==== EXTRACT ====
While the TSP stock funds finished lower, the market took a bit of a breather this week.  Volatility decreased across the board as huge gains in the price of oil paused double digit declines in stock prices; at least for the time being…  For the week the C fund was down 2.08%, S fund down 7.17%, I fund down 3.71%, and F fund down 0.30%.  

We are in a BEAR MARKET.  What does that mean exactly??  The main stream financial media defines a Bear Market as a 20% decline from the all-time market highs.  By this definition, as long as the price of the S&P500 (C fund) stays below 2720, we are in a Bear Market.  That’s great for a sound bite but, how does that help us make reallocation decisions to maximize gains and minimize losses in this environment?  How will we know when we have hit the bottom of this market??
==== ENTRIES SUPPLIED ====
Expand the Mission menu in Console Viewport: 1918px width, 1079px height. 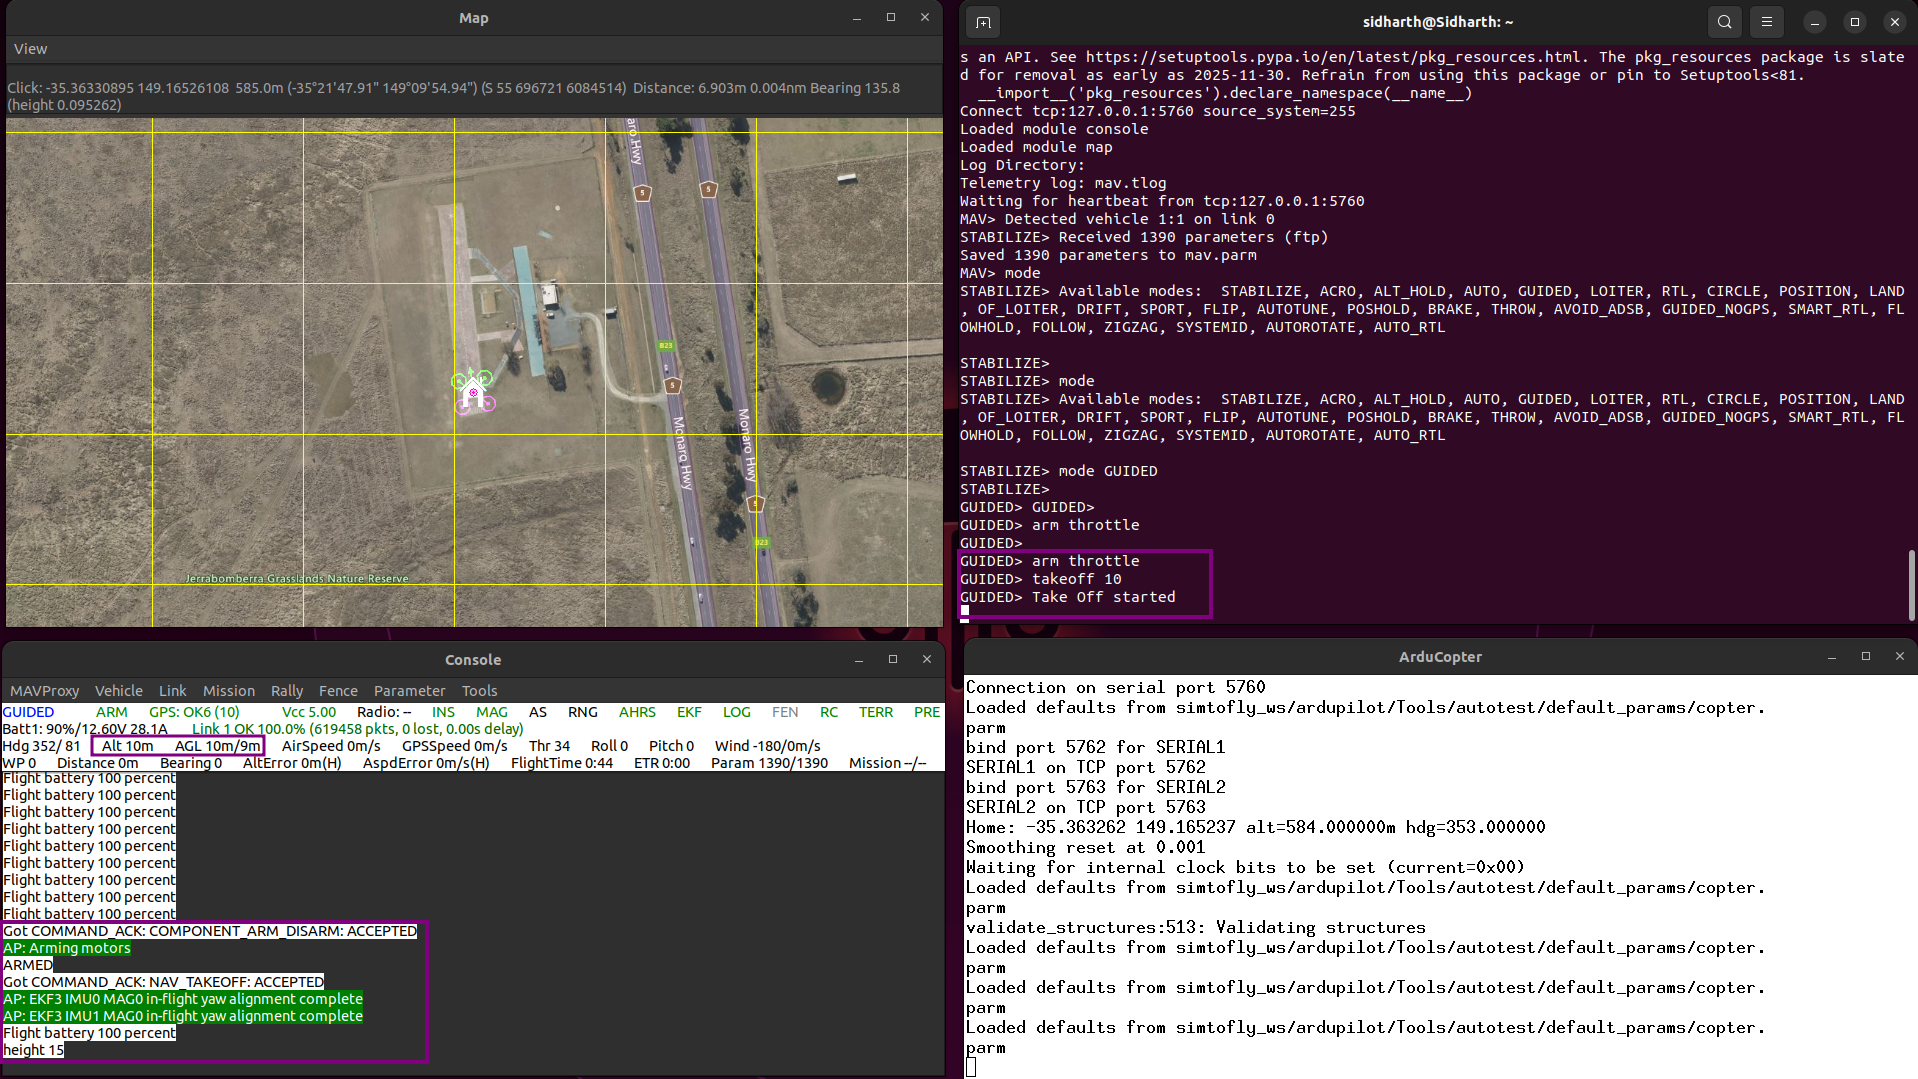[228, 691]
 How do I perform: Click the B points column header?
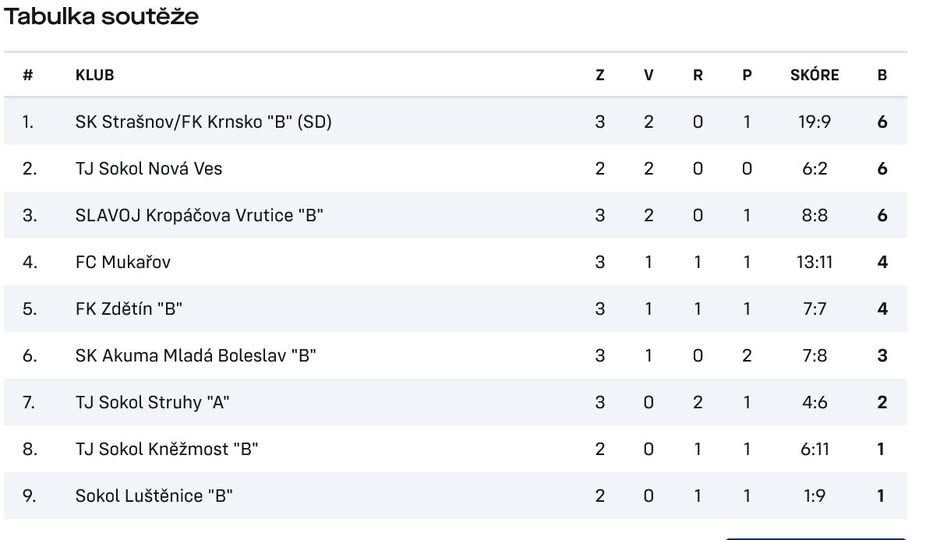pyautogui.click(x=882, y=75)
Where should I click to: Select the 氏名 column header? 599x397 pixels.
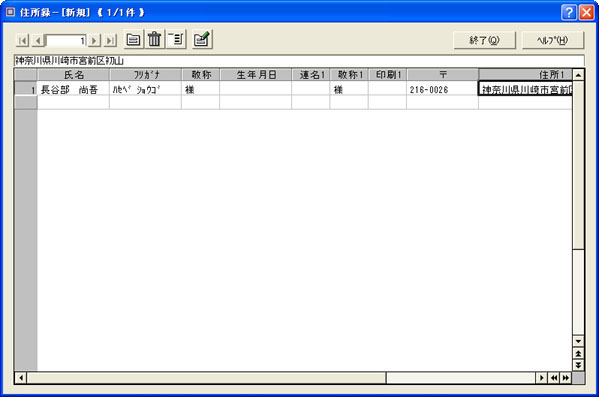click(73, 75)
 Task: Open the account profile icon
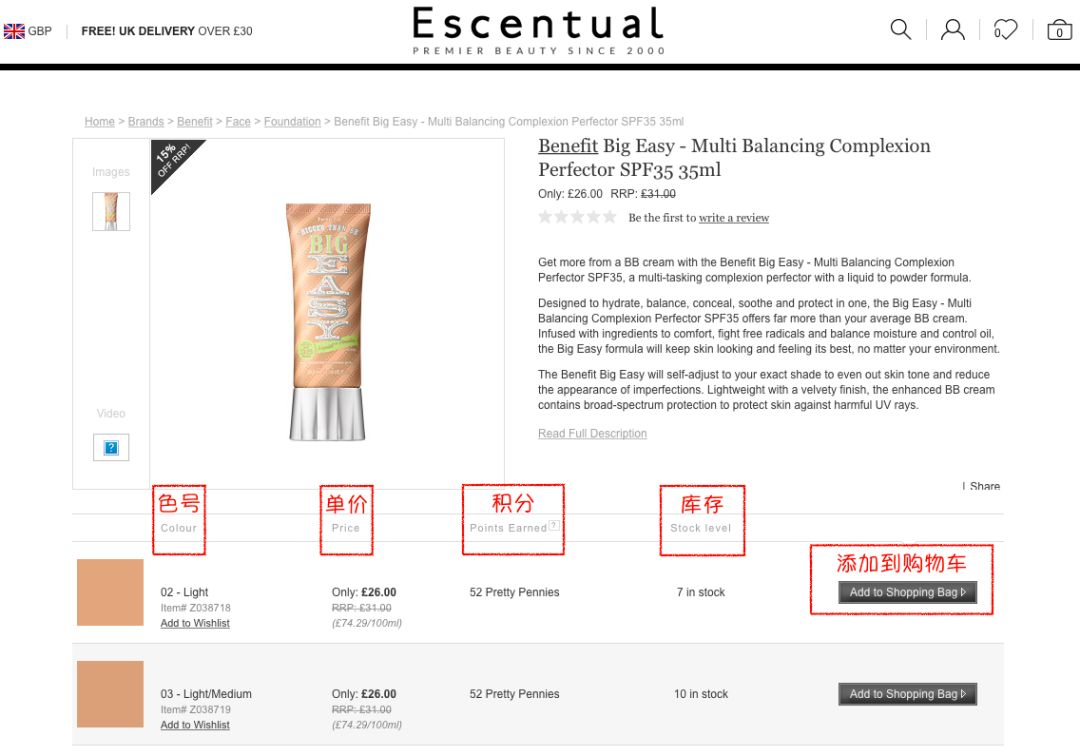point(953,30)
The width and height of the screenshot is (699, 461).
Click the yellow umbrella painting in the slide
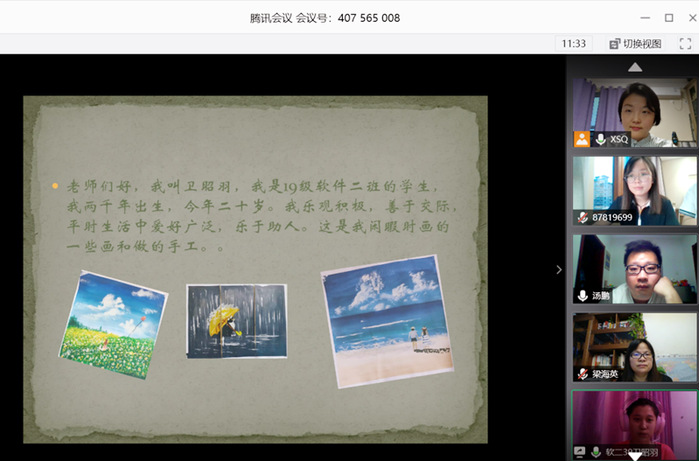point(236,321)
====
==== ENTRIES SUPPLIED ====
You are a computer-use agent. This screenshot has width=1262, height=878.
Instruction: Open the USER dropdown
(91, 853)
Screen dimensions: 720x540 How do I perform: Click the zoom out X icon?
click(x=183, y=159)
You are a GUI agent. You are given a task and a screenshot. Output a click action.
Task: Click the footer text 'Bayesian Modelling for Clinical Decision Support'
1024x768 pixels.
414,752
====
▸ **WHAT THIS EXERCISE ASKS**:
[1] Set down, word for word, the part of the TSP market commentary that opens with the words containing "While the TSP" and closes with "fund down 0.30%.".
[2] In the rows, substitute "parasol" for "umbrella" in the part that opens with the line containing "Task: Open the account profile icon" and closes with the line containing "point(236,321)", and return only those lines with everything else unchanged. Leave the pictures out of your answer.

▸ **OUTPUTS FOR THE TASKS**:
[1]
While the TSP stock funds finished lower, the market took a bit of a breather this week.  Volatility decreased across the board as huge gains in the price of oil paused double digit declines in stock prices; at least for the time being…  For the week the C fund was down 2.08%, S fund down 7.17%, I fund down 3.71%, and F fund down 0.30%.

[2]
 Task: Open the account profile icon
point(953,30)
The width and height of the screenshot is (699, 461).
Click the yellow parasol painting in the slide
point(236,321)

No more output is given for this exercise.